Task requirements ▸ Nothing in the records should differ when they are repeated. Restate them word for word.

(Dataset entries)
__________________________________________________

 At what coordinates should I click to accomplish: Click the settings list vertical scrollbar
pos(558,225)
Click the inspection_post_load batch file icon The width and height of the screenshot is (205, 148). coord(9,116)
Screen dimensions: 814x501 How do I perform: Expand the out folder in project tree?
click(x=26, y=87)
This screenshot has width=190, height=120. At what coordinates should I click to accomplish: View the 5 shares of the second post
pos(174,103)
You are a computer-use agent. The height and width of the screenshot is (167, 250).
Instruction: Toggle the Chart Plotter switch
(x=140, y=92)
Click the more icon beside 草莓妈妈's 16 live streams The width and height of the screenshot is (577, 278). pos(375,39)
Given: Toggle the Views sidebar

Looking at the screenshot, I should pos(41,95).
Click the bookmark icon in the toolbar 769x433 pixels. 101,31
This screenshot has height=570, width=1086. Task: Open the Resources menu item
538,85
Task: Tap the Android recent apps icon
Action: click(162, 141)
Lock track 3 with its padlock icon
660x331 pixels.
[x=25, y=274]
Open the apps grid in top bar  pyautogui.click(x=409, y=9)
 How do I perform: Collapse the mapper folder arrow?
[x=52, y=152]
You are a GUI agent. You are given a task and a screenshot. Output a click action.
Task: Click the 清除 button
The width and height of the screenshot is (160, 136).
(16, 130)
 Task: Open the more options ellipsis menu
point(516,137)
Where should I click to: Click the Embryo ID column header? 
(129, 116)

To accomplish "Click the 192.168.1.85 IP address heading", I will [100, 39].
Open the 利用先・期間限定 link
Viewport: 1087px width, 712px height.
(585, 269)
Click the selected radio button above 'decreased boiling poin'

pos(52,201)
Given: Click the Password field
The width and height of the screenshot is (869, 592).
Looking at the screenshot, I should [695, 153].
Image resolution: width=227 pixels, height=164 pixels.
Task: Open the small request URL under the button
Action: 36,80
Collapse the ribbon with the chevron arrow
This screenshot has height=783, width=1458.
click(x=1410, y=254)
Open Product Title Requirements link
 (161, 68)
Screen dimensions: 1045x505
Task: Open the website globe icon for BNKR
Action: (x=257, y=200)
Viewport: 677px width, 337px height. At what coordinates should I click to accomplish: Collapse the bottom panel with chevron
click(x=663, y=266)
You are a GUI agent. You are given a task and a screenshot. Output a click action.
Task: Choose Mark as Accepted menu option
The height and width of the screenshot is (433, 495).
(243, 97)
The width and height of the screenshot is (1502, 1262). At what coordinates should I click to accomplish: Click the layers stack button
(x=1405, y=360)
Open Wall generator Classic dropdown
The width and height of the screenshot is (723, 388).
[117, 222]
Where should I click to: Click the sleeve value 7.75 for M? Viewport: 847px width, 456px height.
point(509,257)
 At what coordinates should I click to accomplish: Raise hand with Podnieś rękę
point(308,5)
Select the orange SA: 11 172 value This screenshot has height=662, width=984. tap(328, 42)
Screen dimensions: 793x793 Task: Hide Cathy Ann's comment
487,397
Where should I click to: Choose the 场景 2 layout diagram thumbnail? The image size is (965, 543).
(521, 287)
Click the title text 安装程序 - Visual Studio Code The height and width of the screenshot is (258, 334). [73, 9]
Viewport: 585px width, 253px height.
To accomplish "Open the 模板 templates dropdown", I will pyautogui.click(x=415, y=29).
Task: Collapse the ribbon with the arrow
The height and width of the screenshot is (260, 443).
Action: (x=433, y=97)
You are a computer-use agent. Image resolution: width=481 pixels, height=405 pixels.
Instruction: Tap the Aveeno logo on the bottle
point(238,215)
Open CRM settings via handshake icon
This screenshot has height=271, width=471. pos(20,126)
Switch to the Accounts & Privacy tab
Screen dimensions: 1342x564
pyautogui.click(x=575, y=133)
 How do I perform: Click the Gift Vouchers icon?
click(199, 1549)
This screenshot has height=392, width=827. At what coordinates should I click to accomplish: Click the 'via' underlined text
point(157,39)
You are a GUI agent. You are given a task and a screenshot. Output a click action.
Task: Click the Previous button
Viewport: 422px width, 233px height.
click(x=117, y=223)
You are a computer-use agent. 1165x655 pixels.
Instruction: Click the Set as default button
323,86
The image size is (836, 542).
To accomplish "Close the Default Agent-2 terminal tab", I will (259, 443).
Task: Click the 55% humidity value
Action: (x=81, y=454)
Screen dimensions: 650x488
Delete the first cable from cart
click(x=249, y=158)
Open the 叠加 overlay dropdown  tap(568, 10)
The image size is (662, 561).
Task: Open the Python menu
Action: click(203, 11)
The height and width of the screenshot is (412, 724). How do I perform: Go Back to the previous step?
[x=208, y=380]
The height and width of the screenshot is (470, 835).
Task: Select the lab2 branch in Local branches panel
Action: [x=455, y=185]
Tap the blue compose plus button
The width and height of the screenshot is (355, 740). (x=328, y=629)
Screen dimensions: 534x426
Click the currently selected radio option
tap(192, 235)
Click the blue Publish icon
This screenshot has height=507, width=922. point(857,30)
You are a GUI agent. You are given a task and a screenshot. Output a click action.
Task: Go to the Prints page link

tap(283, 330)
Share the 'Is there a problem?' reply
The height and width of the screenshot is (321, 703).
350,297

__________________________________________________

Reply ▸
 At what coordinates should I click to accomplish: Click the settings list vertical scrollbar
pos(558,225)
Click the inspection_post_load batch file icon The width and height of the screenshot is (205, 148). coord(9,116)
Screen dimensions: 814x501 How do I perform: Expand the out folder in project tree?
click(x=26, y=87)
This screenshot has width=190, height=120. At what coordinates should I click to accomplish: View the 5 shares of the second post
pos(174,103)
You are a computer-use agent. The height and width of the screenshot is (167, 250).
Instruction: Toggle the Chart Plotter switch
(x=140, y=92)
Click the more icon beside 草莓妈妈's 16 live streams The width and height of the screenshot is (577, 278). pos(375,39)
Given: Toggle the Views sidebar

Looking at the screenshot, I should pos(41,95).
Click the bookmark icon in the toolbar 769x433 pixels. 101,31
This screenshot has height=570, width=1086. Task: Open the Resources menu item
538,85
Task: Tap the Android recent apps icon
Action: click(162, 141)
Lock track 3 with its padlock icon
660x331 pixels.
[x=25, y=274]
Open the apps grid in top bar  pyautogui.click(x=409, y=9)
 How do I perform: Collapse the mapper folder arrow?
[x=52, y=152]
You are a GUI agent. You are given a task and a screenshot. Output a click action.
Task: Click the 清除 button
The width and height of the screenshot is (160, 136).
(16, 130)
 Task: Open the more options ellipsis menu
point(516,137)
Where should I click to: Click the Embryo ID column header? 
(129, 116)

To accomplish "Click the 192.168.1.85 IP address heading", I will [100, 39].
Open the 利用先・期間限定 link
Viewport: 1087px width, 712px height.
(585, 269)
Click the selected radio button above 'decreased boiling poin'

pos(52,201)
Given: Click the Password field
The width and height of the screenshot is (869, 592).
Looking at the screenshot, I should [695, 153].
Image resolution: width=227 pixels, height=164 pixels.
Task: Open the small request URL under the button
Action: 36,80
Collapse the ribbon with the chevron arrow
This screenshot has height=783, width=1458.
click(x=1410, y=254)
Open Product Title Requirements link
 (161, 68)
Screen dimensions: 1045x505
Task: Open the website globe icon for BNKR
Action: (x=257, y=200)
Viewport: 677px width, 337px height. At what coordinates should I click to accomplish: Collapse the bottom panel with chevron
click(x=663, y=266)
You are a GUI agent. You are given a task and a screenshot. Output a click action.
Task: Choose Mark as Accepted menu option
The height and width of the screenshot is (433, 495).
(243, 97)
The width and height of the screenshot is (1502, 1262). At what coordinates should I click to accomplish: Click the layers stack button
(x=1405, y=360)
Open Wall generator Classic dropdown
The width and height of the screenshot is (723, 388).
[117, 222]
Where should I click to: Click the sleeve value 7.75 for M? Viewport: 847px width, 456px height.
point(509,257)
 At what coordinates should I click to accomplish: Raise hand with Podnieś rękę
point(308,5)
Select the orange SA: 11 172 value This screenshot has height=662, width=984. tap(328, 42)
Screen dimensions: 793x793 Task: Hide Cathy Ann's comment
487,397
Where should I click to: Choose the 场景 2 layout diagram thumbnail? The image size is (965, 543).
(521, 287)
Click the title text 安装程序 - Visual Studio Code The height and width of the screenshot is (258, 334). [73, 9]
Viewport: 585px width, 253px height.
To accomplish "Open the 模板 templates dropdown", I will pyautogui.click(x=415, y=29).
Task: Collapse the ribbon with the arrow
The height and width of the screenshot is (260, 443).
Action: (x=433, y=97)
You are a computer-use agent. Image resolution: width=481 pixels, height=405 pixels.
Instruction: Tap the Aveeno logo on the bottle
point(238,215)
Open CRM settings via handshake icon
This screenshot has height=271, width=471. pos(20,126)
Switch to the Accounts & Privacy tab
Screen dimensions: 1342x564
pyautogui.click(x=575, y=133)
 How do I perform: Click the Gift Vouchers icon?
click(199, 1549)
This screenshot has height=392, width=827. At what coordinates should I click to accomplish: Click the 'via' underlined text
point(157,39)
You are a GUI agent. You are given a task and a screenshot. Output a click action.
Task: Click the Previous button
Viewport: 422px width, 233px height.
click(x=117, y=223)
You are a computer-use agent. 1165x655 pixels.
Instruction: Click the Set as default button
323,86
The image size is (836, 542).
To accomplish "Close the Default Agent-2 terminal tab", I will (259, 443).
Task: Click the 55% humidity value
Action: (x=81, y=454)
Screen dimensions: 650x488
Delete the first cable from cart
click(x=249, y=158)
Open the 叠加 overlay dropdown  tap(568, 10)
The image size is (662, 561).
Task: Open the Python menu
Action: click(203, 11)
The height and width of the screenshot is (412, 724). How do I perform: Go Back to the previous step?
[x=208, y=380]
The height and width of the screenshot is (470, 835).
Task: Select the lab2 branch in Local branches panel
Action: [x=455, y=185]
Tap the blue compose plus button
The width and height of the screenshot is (355, 740). (x=328, y=629)
Screen dimensions: 534x426
Click the currently selected radio option
tap(192, 235)
Click the blue Publish icon
This screenshot has height=507, width=922. point(857,30)
You are a GUI agent. You are given a task and a screenshot. Output a click action.
Task: Go to the Prints page link

tap(283, 330)
Share the 'Is there a problem?' reply
The height and width of the screenshot is (321, 703).
350,297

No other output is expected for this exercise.